Description: NASA's latest effort in developing a common platform for space communication and navigation systems is the Space Telecommunications Radio System (STRS) standard. It defines architecture enabling interoperability of Software Defined Radio (SDR) components. Future proof, power conscious architectures of STRS compliant re-configurable SDR transceivers are needed for implementation of envisioned space communication systems. Pacific Microchip Corp. proposes to develop a highly integrated, low-power, multifunctional 56GS/s Direct Digital Modulation/Demodulation (DDM) SDR transceiver using 45nm SOI CMOS technology. The resulting STRS compliant integrated solution will be radiation tolerant by technology and design. The direct conversion based transceiver utilizes novel 56GS/s D/A and A/D converters and features arbitrary waveform generation (AWG) mode. The availability of AWG and DDM modes removes limitations on the synthesized waveform shapes up to 28GHz. Pacific Microchip Corp. proposes all-digital implementation of frequency up- and down-conversion, I/Q modulation and demodulation. Since digital power is mostly dynamic, digital processing will enable power consumption scaling linearly with the operating frequency. Phase I work will provide a complete definition and in-silico validation of the proposed device. The Phase II program will produce a fieldable product. In order to facilitate the commercialization efforts in Phase III, a commercial radiation-tolerant CMOS SOI technology will be used.

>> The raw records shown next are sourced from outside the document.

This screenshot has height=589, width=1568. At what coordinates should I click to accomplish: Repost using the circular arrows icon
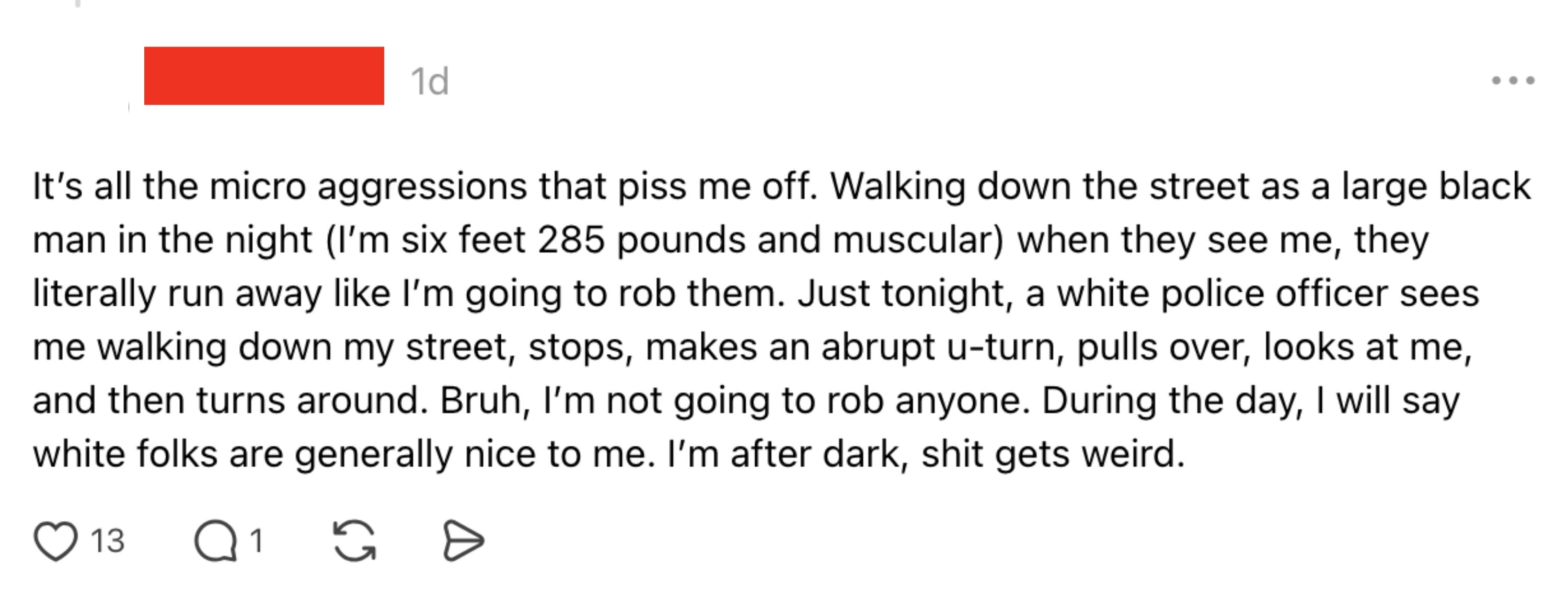coord(355,541)
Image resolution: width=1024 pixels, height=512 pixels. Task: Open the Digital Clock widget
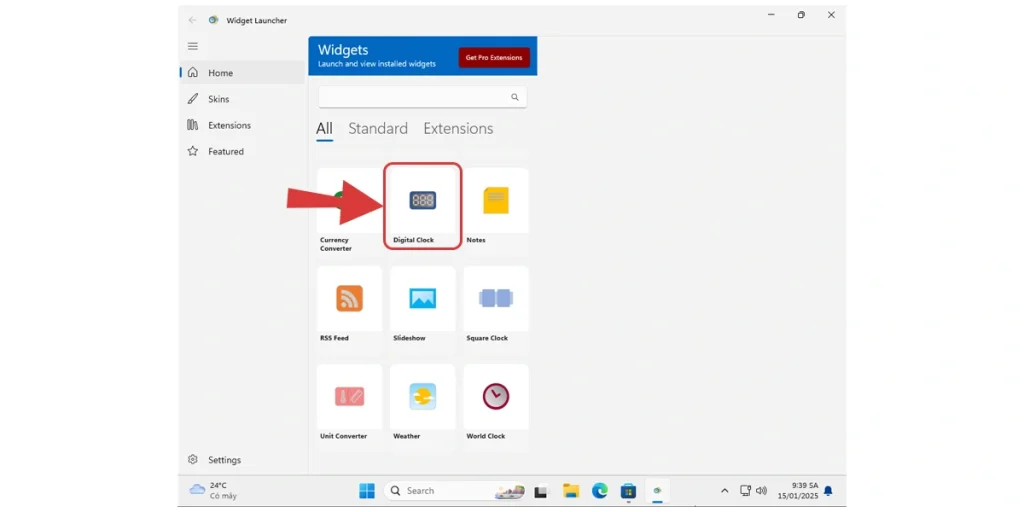(x=422, y=206)
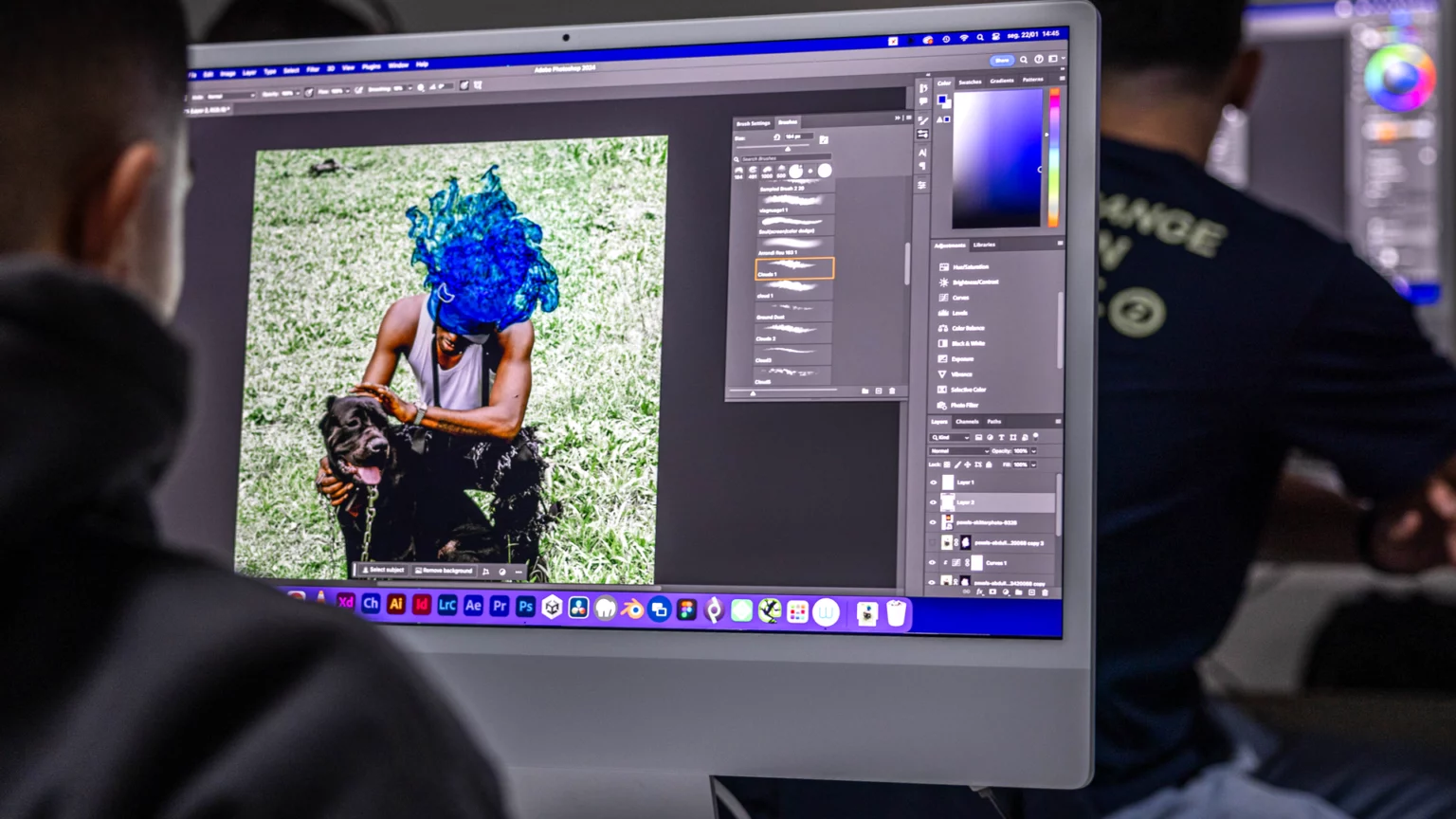This screenshot has width=1456, height=819.
Task: Show the hidden layer above Curves 1
Action: (x=933, y=542)
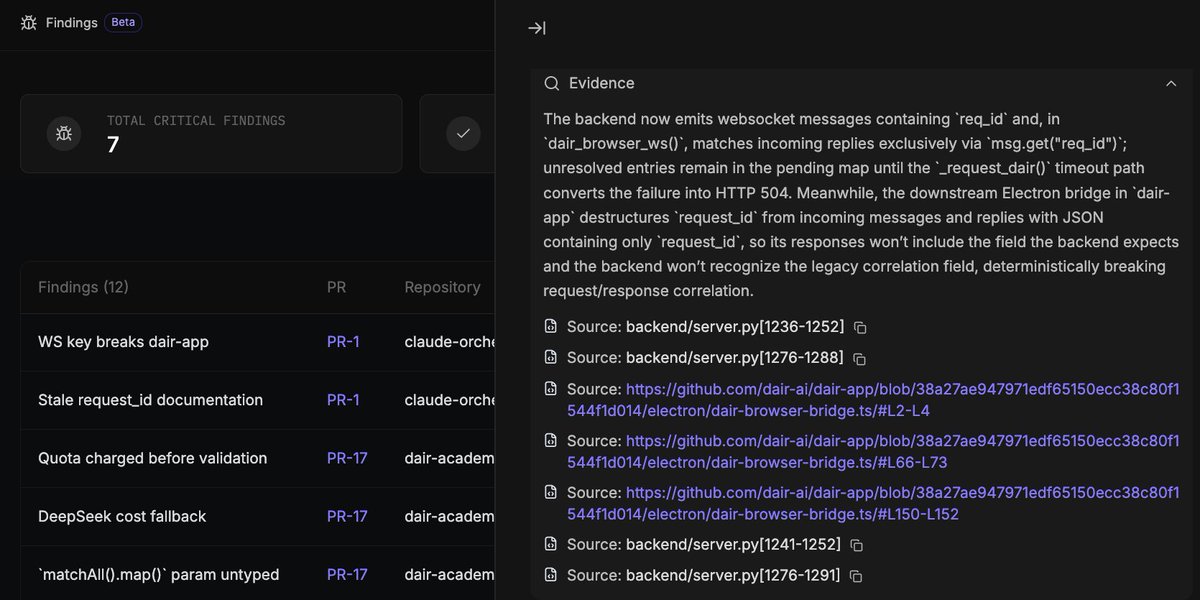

Benefits: The low power re-configurable SDR transmitters and receivers featuring power optimization capability depending on the required BER, high modulation frequencies have great potential in current and future NASA missions. Besides targeted application for CONNECT experiment installed on ISS, proposed all-digital SDR transceiver is directly applicable to a systems seeking autonomous operation such as deep space communication radios. NASA missions using Ku band, such as OIB (airborne program for precise sea and ice elevation monitoring) will also benefit from proposed SDR architecture which will increase their accuracy.

In addition to its primary application in space communication systems, the proposed wideband SDR transceiver and its building blocks will be targeting other commercial and military related markets which require high speed capture, digitization, and synthesis of wideband signals. Commercial applications include wireless (WiMAX, 3G, 4G) and fiber optic communication (40G and 100G Ethernet). The projected ramp-up of 100G Ethernet technologies will raise industry demand for capable test equipment. The direct conversion architecture of the proposed transceiver provides the flexibility needed for testing equipment. Therefore, it has great commercialization potential in this market segment. Possible military applications include high speed, secure communication and data transmission systems and millimeter-resolution radars.